Never ever do this with a List. This operation is often referred to as being \mathcal{O}(n). Which means in your worst case will touch every element in the list (technically, at least once). You have a choice between HashSet and a TreeSet, and both have costs and benefits.

If you choose a HashSet, your best case is \mathcal{O}(1): you evaluate a hash code, take its modulus with respect to the size of an array, and look up a bucket containing only one element. The worst case occurs with a degenerate hash code which maps all elements to the same bucket. This is again \mathcal{O}(n): you probe a linked list testing each element for equality. On average you get something between these two cases and it depends on the uniformity of your hash code implementation.

If you choose a TreeSet you get a worst case \mathcal{O}(\log n): this is effectively just a binary search through the nodes in a red black tree. Performance is limited by the cost of the comparator, and suffers systematically from cache misses for large sets (like any kind of pointer chasing, branch prediction and prefetching is difficult if not impossible).

If you’re working with numbers, and small to medium collections, a sorted primitive array may be the best approach, so long as it fits in cache. If you’re working with integers, you can do this in constant time in the worst case by using a BitSet.


What is the value of the element at a given index with respect to a sort order?

This is an obvious use case for a List: it’s \mathcal{O}(1) – this is just a lookup at an array offset.

You couldn’t even write the code with a HashSet without copying the data into an intermediate ordered structure, at which point you would probably think again. You see this sort of thing done in code written by inexpensive programmers at large outsourcing consultancies, who were perhaps just under unreasonable pressure to deliver to arbitrary deadlines.

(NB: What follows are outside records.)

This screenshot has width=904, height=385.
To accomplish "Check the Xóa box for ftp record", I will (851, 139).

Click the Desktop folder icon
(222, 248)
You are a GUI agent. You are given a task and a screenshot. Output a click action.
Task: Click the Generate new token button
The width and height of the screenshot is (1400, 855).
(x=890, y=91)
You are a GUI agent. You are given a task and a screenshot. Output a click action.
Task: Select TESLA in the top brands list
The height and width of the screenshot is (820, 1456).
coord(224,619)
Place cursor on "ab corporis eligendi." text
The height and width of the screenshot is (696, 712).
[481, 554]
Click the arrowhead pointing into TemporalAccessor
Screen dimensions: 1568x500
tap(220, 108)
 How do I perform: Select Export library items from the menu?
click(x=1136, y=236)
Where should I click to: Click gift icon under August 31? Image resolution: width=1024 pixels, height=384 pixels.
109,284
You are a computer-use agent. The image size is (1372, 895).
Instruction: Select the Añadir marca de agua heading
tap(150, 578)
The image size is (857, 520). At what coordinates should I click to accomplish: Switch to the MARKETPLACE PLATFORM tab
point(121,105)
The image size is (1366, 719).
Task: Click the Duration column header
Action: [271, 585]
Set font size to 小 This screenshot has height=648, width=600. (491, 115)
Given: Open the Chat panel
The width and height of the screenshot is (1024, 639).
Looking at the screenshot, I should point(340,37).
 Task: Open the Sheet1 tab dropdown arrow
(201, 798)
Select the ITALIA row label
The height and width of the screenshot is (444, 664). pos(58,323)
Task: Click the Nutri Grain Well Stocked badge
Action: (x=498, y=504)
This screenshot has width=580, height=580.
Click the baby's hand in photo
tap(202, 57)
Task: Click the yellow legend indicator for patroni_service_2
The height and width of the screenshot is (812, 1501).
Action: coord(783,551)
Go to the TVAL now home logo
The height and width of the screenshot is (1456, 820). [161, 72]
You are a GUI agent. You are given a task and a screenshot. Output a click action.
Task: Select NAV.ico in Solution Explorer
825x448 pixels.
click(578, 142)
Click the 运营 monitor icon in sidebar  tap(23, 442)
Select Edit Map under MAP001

SortedSet, and anything conceptually similar, is the wrong data structure for this operation. The only way to compute this is \mathcal{O}(n): you iterate through the set incrementing a counter until you reach the index, and then return the element you’ve iterated to. If you reach the end of the set, you throw. If you do this a lot, you’ll notice.


How many predecessors does an element have with respect to a sort order?

Another classic operation for List, so long as you keep it sorted. Use Collections.binarySearch to find the index of the element in the collection with complexity \mathcal{O}(\log n). This is its rank. If you can get away with it, primitive arrays will be much better here, especially if they are small enough to fit in cache.

Once again, there are creativity points available for the solution involving a HashSet, and they do exist in the wild, but a clean looking solution is at least possible with a SortedSet. However, it involves an iteration with another check against an incrementing counter. It’s \mathcal{O}(n) and if you do it a lot, you’ll blow your performance profile, so use a sorted list instead.

What if you had the source code?

Is this fundamental or just a limitation of the Collections framework? Maybe if you had the source code you could just make these data structures optimal for every use case, without having to choose the right one? Not without creating a Frankenstein, and not without a lot of memory. Optimisation isn’t free.